- EXERCISE INSTRUCTIONS -
Pull out each line below that contains the word "section", and copy each one in full.

········

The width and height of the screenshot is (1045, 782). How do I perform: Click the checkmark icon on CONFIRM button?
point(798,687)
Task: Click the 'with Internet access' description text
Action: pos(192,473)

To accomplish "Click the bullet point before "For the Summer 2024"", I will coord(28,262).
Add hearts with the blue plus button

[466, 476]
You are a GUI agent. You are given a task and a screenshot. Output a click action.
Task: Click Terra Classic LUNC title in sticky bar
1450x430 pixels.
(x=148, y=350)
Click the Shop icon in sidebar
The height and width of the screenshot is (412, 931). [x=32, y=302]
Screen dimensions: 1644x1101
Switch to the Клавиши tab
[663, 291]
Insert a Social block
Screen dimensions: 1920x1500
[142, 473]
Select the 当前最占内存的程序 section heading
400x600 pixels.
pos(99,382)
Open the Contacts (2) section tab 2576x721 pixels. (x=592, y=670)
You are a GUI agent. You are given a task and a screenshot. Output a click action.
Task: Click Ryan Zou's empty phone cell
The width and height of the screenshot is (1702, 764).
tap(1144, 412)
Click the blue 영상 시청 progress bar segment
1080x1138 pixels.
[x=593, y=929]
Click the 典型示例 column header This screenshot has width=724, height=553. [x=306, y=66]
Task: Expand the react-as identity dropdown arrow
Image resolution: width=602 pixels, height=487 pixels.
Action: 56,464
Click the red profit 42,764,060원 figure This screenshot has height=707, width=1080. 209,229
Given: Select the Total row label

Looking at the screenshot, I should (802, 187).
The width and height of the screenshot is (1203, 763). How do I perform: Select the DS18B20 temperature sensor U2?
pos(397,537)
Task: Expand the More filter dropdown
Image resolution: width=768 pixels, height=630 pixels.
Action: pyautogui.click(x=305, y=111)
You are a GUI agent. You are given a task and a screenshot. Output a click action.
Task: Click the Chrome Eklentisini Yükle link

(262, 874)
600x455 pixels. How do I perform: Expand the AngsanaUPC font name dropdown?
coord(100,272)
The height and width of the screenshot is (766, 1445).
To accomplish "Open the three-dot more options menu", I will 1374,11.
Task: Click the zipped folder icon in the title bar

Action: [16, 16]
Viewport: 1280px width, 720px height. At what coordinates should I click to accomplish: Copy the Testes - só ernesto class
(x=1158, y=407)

········

- ANSWER TO THE TASK -
Select the 当前最占内存的程序 section heading
Open the Contacts (2) section tab 2576x721 pixels. (x=592, y=670)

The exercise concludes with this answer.